◆ Input material ◆
(begin)
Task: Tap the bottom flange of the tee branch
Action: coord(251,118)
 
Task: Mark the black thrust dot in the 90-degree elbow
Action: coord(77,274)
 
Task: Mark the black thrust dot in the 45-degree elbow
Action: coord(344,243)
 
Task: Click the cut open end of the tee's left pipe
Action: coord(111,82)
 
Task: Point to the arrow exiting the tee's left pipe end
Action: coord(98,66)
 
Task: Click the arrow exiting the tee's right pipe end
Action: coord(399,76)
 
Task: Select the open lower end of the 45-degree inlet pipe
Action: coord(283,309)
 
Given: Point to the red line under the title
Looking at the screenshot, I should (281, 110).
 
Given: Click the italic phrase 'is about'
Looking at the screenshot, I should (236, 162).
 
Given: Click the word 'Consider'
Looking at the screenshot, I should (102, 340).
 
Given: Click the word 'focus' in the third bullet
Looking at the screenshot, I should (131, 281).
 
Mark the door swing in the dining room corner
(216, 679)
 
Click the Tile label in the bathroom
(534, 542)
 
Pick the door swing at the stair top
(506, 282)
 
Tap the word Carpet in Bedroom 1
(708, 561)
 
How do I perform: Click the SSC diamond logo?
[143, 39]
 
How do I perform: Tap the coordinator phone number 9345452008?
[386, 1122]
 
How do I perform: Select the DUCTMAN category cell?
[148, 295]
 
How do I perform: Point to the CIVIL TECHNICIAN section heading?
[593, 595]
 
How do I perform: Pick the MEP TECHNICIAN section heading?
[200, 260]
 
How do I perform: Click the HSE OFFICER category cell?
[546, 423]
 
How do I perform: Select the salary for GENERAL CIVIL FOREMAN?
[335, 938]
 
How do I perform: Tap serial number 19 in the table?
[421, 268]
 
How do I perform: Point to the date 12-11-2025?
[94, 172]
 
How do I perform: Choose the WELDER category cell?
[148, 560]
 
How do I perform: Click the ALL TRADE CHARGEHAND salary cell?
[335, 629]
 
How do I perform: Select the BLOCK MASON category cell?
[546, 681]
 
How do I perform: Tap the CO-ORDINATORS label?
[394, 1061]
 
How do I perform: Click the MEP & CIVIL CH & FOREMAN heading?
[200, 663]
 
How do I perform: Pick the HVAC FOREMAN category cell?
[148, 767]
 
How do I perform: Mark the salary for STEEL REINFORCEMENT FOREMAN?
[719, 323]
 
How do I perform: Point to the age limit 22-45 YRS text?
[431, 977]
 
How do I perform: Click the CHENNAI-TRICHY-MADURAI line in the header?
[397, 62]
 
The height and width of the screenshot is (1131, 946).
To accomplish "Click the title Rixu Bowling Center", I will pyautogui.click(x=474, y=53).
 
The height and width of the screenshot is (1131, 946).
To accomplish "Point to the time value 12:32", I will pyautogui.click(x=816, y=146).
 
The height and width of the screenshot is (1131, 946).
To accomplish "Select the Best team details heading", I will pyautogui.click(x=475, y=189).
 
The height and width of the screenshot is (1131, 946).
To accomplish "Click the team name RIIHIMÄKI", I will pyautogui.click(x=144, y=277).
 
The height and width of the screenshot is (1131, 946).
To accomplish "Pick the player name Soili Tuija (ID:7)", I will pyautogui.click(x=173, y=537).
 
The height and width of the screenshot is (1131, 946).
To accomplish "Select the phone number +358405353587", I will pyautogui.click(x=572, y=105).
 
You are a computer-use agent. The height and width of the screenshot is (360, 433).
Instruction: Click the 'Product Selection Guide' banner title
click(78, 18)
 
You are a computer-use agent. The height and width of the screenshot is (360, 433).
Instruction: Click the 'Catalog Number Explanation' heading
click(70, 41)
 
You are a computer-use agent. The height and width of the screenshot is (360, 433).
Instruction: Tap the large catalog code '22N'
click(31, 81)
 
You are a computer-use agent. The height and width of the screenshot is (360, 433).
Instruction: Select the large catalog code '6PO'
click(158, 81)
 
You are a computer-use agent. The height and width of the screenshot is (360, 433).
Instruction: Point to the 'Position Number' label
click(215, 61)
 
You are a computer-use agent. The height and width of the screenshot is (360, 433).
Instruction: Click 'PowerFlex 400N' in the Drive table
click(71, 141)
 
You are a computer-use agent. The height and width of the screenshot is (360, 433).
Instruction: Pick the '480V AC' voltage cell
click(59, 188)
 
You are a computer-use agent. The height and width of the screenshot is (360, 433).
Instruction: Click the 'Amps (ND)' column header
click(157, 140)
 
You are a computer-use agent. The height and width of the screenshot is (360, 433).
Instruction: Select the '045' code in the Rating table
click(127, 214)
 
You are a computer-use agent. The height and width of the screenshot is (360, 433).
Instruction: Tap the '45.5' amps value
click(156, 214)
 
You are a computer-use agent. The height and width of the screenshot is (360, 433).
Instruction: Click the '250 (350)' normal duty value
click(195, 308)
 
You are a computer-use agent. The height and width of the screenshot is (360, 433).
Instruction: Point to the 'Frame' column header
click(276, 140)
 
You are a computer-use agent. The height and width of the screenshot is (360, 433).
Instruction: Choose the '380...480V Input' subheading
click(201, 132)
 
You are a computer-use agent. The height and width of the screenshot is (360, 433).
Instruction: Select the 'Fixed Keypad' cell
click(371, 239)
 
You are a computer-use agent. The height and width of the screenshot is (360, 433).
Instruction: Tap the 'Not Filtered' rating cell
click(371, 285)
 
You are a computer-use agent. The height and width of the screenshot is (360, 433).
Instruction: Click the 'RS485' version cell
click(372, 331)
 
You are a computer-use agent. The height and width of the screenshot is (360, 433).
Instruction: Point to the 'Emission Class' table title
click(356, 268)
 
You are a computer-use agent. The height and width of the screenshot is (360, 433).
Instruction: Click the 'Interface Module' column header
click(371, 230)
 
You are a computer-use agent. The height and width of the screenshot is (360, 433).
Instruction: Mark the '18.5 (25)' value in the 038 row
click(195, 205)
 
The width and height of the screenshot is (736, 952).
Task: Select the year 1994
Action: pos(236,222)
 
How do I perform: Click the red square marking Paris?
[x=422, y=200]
(end)
◆ To be done ◆
Rewrite every one of the records above, substituting "door arc" for "door swing" wherever it occurs and leaving everything else as it is.

◆ Answer in full ◆
Task: Tap the bottom flange of the tee branch
Action: coord(251,118)
 
Task: Mark the black thrust dot in the 90-degree elbow
Action: coord(77,274)
 
Task: Mark the black thrust dot in the 45-degree elbow
Action: coord(344,243)
 
Task: Click the cut open end of the tee's left pipe
Action: coord(111,82)
 
Task: Point to the arrow exiting the tee's left pipe end
Action: coord(98,66)
 
Task: Click the arrow exiting the tee's right pipe end
Action: coord(399,76)
 
Task: Select the open lower end of the 45-degree inlet pipe
Action: coord(283,309)
 
Given: Point to the red line under the title
Looking at the screenshot, I should (281, 110).
 
Given: Click the italic phrase 'is about'
Looking at the screenshot, I should (236, 162).
 
Given: Click the word 'Consider'
Looking at the screenshot, I should (102, 340).
 
Given: Click the word 'focus' in the third bullet
Looking at the screenshot, I should (131, 281).
 
Mark the door arc in the dining room corner
(216, 679)
 
Click the Tile label in the bathroom
(534, 542)
 
Pick the door arc at the stair top
(506, 282)
 
Tap the word Carpet in Bedroom 1
(708, 561)
 
How do I perform: Click the SSC diamond logo?
[143, 39]
 
How do I perform: Tap the coordinator phone number 9345452008?
[386, 1122]
 
How do I perform: Select the DUCTMAN category cell?
[148, 295]
 
How do I perform: Point to the CIVIL TECHNICIAN section heading?
[593, 595]
 
How do I perform: Pick the MEP TECHNICIAN section heading?
[200, 260]
 
How do I perform: Click the HSE OFFICER category cell?
[546, 423]
 
How do I perform: Select the salary for GENERAL CIVIL FOREMAN?
[335, 938]
 
How do I perform: Tap serial number 19 in the table?
[421, 268]
 
How do I perform: Point to the date 12-11-2025?
[94, 172]
 
How do I perform: Choose the WELDER category cell?
[148, 560]
 
How do I perform: Click the ALL TRADE CHARGEHAND salary cell?
[335, 629]
 
How do I perform: Select the BLOCK MASON category cell?
[546, 681]
 
How do I perform: Tap the CO-ORDINATORS label?
[394, 1061]
 
How do I perform: Click the MEP & CIVIL CH & FOREMAN heading?
[200, 663]
 
How do I perform: Pick the HVAC FOREMAN category cell?
[148, 767]
 
How do I perform: Mark the salary for STEEL REINFORCEMENT FOREMAN?
[719, 323]
 
How do I perform: Point to the age limit 22-45 YRS text?
[431, 977]
 
How do I perform: Click the CHENNAI-TRICHY-MADURAI line in the header?
[397, 62]
 
The height and width of the screenshot is (1131, 946).
To accomplish "Click the title Rixu Bowling Center", I will pyautogui.click(x=474, y=53).
 
The height and width of the screenshot is (1131, 946).
To accomplish "Point to the time value 12:32", I will pyautogui.click(x=816, y=146).
 
The height and width of the screenshot is (1131, 946).
To accomplish "Select the Best team details heading", I will pyautogui.click(x=475, y=189).
 
The height and width of the screenshot is (1131, 946).
To accomplish "Click the team name RIIHIMÄKI", I will pyautogui.click(x=144, y=277).
 
The height and width of the screenshot is (1131, 946).
To accomplish "Pick the player name Soili Tuija (ID:7)", I will pyautogui.click(x=173, y=537).
 
The height and width of the screenshot is (1131, 946).
To accomplish "Select the phone number +358405353587", I will pyautogui.click(x=572, y=105).
 
You are a computer-use agent. The height and width of the screenshot is (360, 433).
Instruction: Click the 'Product Selection Guide' banner title
click(78, 18)
 
You are a computer-use agent. The height and width of the screenshot is (360, 433).
Instruction: Click the 'Catalog Number Explanation' heading
click(70, 41)
 
You are a computer-use agent. The height and width of the screenshot is (360, 433).
Instruction: Tap the large catalog code '22N'
click(31, 81)
 
You are a computer-use agent. The height and width of the screenshot is (360, 433).
Instruction: Select the large catalog code '6PO'
click(158, 81)
 
You are a computer-use agent. The height and width of the screenshot is (360, 433).
Instruction: Point to the 'Position Number' label
click(215, 61)
 
You are a computer-use agent. The height and width of the screenshot is (360, 433).
Instruction: Click 'PowerFlex 400N' in the Drive table
click(71, 141)
 
You are a computer-use agent. The height and width of the screenshot is (360, 433).
Instruction: Pick the '480V AC' voltage cell
click(59, 188)
 
You are a computer-use agent. The height and width of the screenshot is (360, 433).
Instruction: Click the 'Amps (ND)' column header
click(157, 140)
 
You are a computer-use agent. The height and width of the screenshot is (360, 433).
Instruction: Select the '045' code in the Rating table
click(127, 214)
 
You are a computer-use agent. The height and width of the screenshot is (360, 433).
Instruction: Tap the '45.5' amps value
click(156, 214)
 
You are a computer-use agent. The height and width of the screenshot is (360, 433).
Instruction: Click the '250 (350)' normal duty value
click(195, 308)
 
You are a computer-use agent. The height and width of the screenshot is (360, 433).
Instruction: Point to the 'Frame' column header
click(276, 140)
 
You are a computer-use agent. The height and width of the screenshot is (360, 433).
Instruction: Choose the '380...480V Input' subheading
click(201, 132)
 
You are a computer-use agent. The height and width of the screenshot is (360, 433).
Instruction: Select the 'Fixed Keypad' cell
click(371, 239)
 
You are a computer-use agent. The height and width of the screenshot is (360, 433).
Instruction: Tap the 'Not Filtered' rating cell
click(371, 285)
 
You are a computer-use agent. The height and width of the screenshot is (360, 433).
Instruction: Click the 'RS485' version cell
click(372, 331)
 
You are a computer-use agent. The height and width of the screenshot is (360, 433).
Instruction: Point to the 'Emission Class' table title
click(356, 268)
 
You are a computer-use agent. The height and width of the screenshot is (360, 433).
Instruction: Click the 'Interface Module' column header
click(371, 230)
 
You are a computer-use agent. The height and width of the screenshot is (360, 433).
Instruction: Mark the '18.5 (25)' value in the 038 row
click(195, 205)
 
The width and height of the screenshot is (736, 952).
Task: Select the year 1994
Action: pos(236,222)
 
How do I perform: Click the red square marking Paris?
[x=422, y=200]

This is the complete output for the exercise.